I’m also anxious about something else that I can’t write about here.

On the plus side, Dad said he was pleased that I’m getting more responsibility in my new job, while CILIP (the Chartered Institute of Librarians and Information Professionals) got back to me to say I could try to apply for Chartership, which is scary, but also exciting, given that I read about people getting Chartership in the CILIP magazine and think, “I could never do that, only people who are really good at their career could do that.”  Chartership would mark me out as a better librarian and make me more employable as well as being a confidence boost, given that at the moment I rate my professional skills and ability low.

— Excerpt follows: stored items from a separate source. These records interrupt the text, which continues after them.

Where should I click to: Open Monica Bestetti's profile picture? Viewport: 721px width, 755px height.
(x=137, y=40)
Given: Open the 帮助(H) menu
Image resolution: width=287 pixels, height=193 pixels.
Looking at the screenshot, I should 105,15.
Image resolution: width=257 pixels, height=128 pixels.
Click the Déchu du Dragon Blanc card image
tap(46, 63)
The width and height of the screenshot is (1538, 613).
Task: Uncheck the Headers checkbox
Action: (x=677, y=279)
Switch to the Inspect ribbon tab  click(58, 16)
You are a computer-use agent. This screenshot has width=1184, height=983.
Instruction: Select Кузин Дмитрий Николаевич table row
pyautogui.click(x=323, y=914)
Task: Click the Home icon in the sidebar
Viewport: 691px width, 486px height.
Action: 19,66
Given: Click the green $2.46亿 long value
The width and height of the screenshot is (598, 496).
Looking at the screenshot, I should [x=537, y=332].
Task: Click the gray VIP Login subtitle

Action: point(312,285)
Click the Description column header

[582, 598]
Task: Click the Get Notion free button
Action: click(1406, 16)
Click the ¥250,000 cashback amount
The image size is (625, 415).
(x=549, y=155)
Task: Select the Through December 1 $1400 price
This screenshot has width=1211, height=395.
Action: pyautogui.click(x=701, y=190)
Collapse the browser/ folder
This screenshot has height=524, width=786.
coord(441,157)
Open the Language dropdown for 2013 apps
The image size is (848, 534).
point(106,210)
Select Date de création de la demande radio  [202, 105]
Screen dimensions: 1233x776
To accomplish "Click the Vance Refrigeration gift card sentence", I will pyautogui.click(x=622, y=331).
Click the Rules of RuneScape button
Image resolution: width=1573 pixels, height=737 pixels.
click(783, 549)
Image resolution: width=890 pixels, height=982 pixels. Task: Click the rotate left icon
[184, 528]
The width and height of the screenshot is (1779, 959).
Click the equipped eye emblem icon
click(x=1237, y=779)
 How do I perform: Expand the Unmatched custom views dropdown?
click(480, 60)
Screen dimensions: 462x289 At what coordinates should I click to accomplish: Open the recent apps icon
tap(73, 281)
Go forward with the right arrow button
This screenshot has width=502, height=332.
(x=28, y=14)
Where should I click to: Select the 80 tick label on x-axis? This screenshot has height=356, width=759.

Also on the plus side, I did do a reasonable amount at work, even if I was sidetracked onto stuff I didn’t really want to deal with and am still not sure how well I am coping with the number of stakeholders and the amount of stake that they are holding (so to speak).  I did fifty minutes of Torah study on the Tube too, managing some on the way home as well as the way there (a Mishnah and a chunk of The Art of Biblical Poetry by Robert Alter, which I’m counting as Torah even though my rabbi probably wouldn’t) and walked to and from the station (twenty minutes each way).  I also spent an additional seven minutes reading a psalm once I was home (as study rather than prayer), so in terms of achievement it was a good day, even if it wasn’t so much in terms of mood.


On a previous post, Chaconia suggested that people at shul (synagogue) might see me as aloof.  This is something I do worry about.  When I was in counselling when I was at university (not the first time I was in counselling, but the first time I was actually able to talk to the counsellor), the counsellor suggested a dynamic whereby I get anxious of social contact and withdraw, but other people see this as holding myself aloof and respond by avoiding me, which fuels my anxiety and withdrawal in a vicious circle.  This was the first time a counsellor or therapist had re-framed my life in a way that brought sudden insight, so it’s stuck in my memory.  Realistically, it probably does still happen, especially now we know that high-functioning autism is probably a factor in there too, involving difficulty understanding and coping with social interactions.  I do hold back from people and they don’t know what’s going on in my head to know why I’m holding back.  It’s just hard to know what to do it, especially when, as I mentioned to Chaconia, I’ve told people at shul about my issues and the response has been mixed, sometimes silence, once negative remarks, although I think a couple of my friends at shul do now message me to check I’m OK if I miss a service or shiur that I normally would attend.  I’m not complaining, because I genuinely don’t know what sort of response I would like to get to my issues and what would help me to fit in and “come out of my shell” (to use a horrible phrase much used about me by adults when I was a child).

I “discovered” a song recently.  Actually, I rediscovered it, as I must have heard it years ago and it lodged in my head without knowing who sang it or what the lyrics really were.  Then it came on on a Spotify playlist the other day and I discovered the chorus lyrics really are, “Hey, hey, I saved the world today/Everybody’s happy now/The bad thing’s gone away/And everybody’s happy now/The good thing’s here to stay/Please let it stay” but the song (I Saved the World Today by Eurythmics) as a whole has a level of irony and desperation that I hadn’t noticed before and which seems relevant to the bad-yet-good day I had today, starting, “Monday finds you like a bomb/That’s been left ticking there too long” while the second verse talks about “a hurting thing inside/But I’ve got everything to hide”.  That was my day, anyway.